Late one night last July, shortly after Robert Herjavec and his wife filed for separation, the star of the ABC hit reality show
Shark Tank stood on a balcony of his Toronto hotel room and contemplated jumping.
"I just wanted to end it," Herjavec says in PEOPLE's new issue in a story that chronicles how the 51-year-old multimillionaire tech mogul and
Dancing with the Stars competitor found "hope" and new purpose in life after hitting rock bottom following the breakup of his marriage.
"It's been a terribly difficult year," he adds. "We were great parents and a great team, but over time we drifted apart."
Herjavec and Diane Plese, his wife of 24 years, have three high school- and college-age kids, who initially didn't speak with their father after the split. "Everyone has their kryptonite," Herjavec says. "For me, it was my kids. It took me to a place I never thought I would go."
And so, on that dark night last July, a distraught Herjavec reached out to his pastor John McAuley, who steered him to
Seattle's Union Gospel Mission, an innovative shelter that provides emergency care and long-term recovery services to the homeless.
The next day, a despondent Herjavec arrived in Seattle, made his way to the downtown shelter and was promptly put to work in the soup kitchen. "Nobody knew who I was," he says. "People thought I was a recovering addict."
The pain of his own life was soon eclipsed by the "suffering and hopelessness" of the desperate men and women he met in the shelter.

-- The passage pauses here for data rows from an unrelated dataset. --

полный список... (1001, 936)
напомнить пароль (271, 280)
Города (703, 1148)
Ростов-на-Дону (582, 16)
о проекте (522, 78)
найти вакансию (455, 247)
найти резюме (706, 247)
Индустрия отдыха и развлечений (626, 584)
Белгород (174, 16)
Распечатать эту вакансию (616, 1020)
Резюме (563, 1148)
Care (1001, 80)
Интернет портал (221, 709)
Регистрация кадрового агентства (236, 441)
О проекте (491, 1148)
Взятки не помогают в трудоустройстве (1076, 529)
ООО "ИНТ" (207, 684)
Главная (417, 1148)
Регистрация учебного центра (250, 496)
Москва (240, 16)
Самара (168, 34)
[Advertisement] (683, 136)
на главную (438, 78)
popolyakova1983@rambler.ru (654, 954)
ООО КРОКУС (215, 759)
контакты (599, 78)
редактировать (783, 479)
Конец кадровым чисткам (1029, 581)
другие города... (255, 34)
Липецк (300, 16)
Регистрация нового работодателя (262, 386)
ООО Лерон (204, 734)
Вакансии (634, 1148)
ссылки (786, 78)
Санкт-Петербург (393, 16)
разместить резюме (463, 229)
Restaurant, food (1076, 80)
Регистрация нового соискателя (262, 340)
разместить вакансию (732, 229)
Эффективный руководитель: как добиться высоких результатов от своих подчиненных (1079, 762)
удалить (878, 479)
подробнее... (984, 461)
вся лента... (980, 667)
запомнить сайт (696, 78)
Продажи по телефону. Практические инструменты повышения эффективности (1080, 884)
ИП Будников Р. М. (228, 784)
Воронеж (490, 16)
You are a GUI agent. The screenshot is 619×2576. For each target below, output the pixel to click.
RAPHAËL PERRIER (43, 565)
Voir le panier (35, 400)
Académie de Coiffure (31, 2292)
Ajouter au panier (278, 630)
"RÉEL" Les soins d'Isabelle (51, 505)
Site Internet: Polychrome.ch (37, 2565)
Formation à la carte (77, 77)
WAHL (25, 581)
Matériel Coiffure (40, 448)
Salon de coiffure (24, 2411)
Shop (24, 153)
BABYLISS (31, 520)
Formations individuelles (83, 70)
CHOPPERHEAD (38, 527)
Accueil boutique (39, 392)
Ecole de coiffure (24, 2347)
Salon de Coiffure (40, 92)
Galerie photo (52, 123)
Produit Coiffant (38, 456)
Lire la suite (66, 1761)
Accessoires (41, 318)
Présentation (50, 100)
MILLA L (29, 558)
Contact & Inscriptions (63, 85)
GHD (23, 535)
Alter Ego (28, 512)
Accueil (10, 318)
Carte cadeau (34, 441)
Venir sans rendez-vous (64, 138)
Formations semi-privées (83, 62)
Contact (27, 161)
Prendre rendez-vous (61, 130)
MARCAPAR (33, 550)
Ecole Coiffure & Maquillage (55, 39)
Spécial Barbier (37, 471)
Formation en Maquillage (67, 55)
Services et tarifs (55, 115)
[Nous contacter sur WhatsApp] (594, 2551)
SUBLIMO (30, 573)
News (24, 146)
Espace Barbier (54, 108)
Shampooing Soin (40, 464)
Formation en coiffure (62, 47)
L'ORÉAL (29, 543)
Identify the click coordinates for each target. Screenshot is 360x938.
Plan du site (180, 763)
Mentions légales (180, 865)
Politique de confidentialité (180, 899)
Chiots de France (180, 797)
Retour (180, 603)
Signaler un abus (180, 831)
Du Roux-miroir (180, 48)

Before long, Herjavec was heading out on late-night "search and rescue missions," bringing food and other essentials to "this whole world of people living beneath underpasses and under trees, who aren't well enough to make it into the shelter." At one point, he bought out all of a local
Walmart's inventory of socks to hand out – "I think I've donated around 100,000 pairs," he says.
"I always used to think that if you are compassionate, you are weak," Herjavec says. "You see that on our show."
After two and a half weeks, Herjavec left the streets of Seattle humbled, raw and looking for a new experience to help take his mind off the "pain" caused by his split. When he was offered a spot on
DWTS – a show he first got hooked on watching when visiting his mother in the hospital as she battled the ovarian cancer that claimed her life in 2007 – he jumped at the chance.
"She loved the pageantry of it," he says.
And for the past month, Herjavec, who has been putting in eight hours a day practicing with
DWTS partner Kym Johnson, loves the idea of trying to tackle a new challenge.
"I went into this really petrified," he says. "But now I'm thinking, 'I got this.' But we'll see."